Many English style knitters don't hold the right needle in the underhanded position, like a pencil, they hold it from the top. For many, this necessitates letting go of the right-hand needle to throw the yarn.

That's how I learned when I was first taught and I made several items, including a ski sweater, that way. When I was about 20, I observed my auntie knitting continental style and I practiced until I got it. It was much faster for me.


----------



## burgher (Feb 9, 2013)

I wish I was clever enough to make a parody of her video and make fun of her. People would understand what she is doing and not buy into her plan.. Something close to her title that would be on the same page as hers. Like not pretty at all.


----------



## Knitophile (Oct 22, 2012)

Moe C said:


> Featherstitcher wrote: "I wonder how you hold the fabric of a whole sweater in the right hand."
> 
> And Jalsh asked: "So when you have a very large project can you hold the needle like a pencil as she does?"
> 
> Considering the number of posts from knitters who use this method, you'd think we might get an answer. How can you hold the right needle like a pencil when there's an entire sweater wrapped around it?

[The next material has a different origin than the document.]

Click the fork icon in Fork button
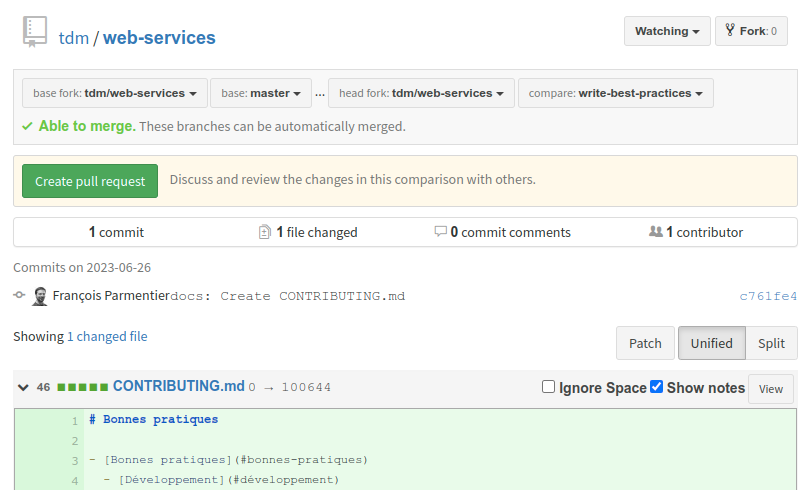The height and width of the screenshot is (490, 809). (730, 31)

A few days before the initial Knitting Pretty video I addressed the weight issue in a reply to the following posting:
http://www.knittingparadise.com/t-244989-1.html
In that one someone described what they were doing as European knitting, except that it wasn't. I believe my initial reply is on page 1 and then, on page 2, I commented on my own experience regarding the weight factor.


----------



## Velsyl (Jan 20, 2013)

That's how I was taught to knit and the lady who taught me would have been 100 this year!


----------



## Izzibear (Nov 6, 2013)

NotherNickel said:


> I, also have never heard of the" knitting pretty method", but I've been using it since I was 6... I'm 79!


 I am 61 and have always used that method


----------



## sockyarn (Jan 26, 2011)

She did not come up with this method. This is the way they knit in GB (right all you GB knitters?). Just another gimmick to sell something.


SavvyCrafter said:


> Hello. I had not heard of this method before you posted about it today. I found a link to a YouTube video about the method in case anyone is interested. I would also be interested to hear from anyone who may have given the method a try. Hopefully the link below works. If not, Google The Knitting Pretty Method. Thanks!


----------



## sockyarn (Jan 26, 2011)

It might be helpful if we all went on the youtube site and gave the video a thumbs down. They might get the message.


----------



## burgher (Feb 9, 2013)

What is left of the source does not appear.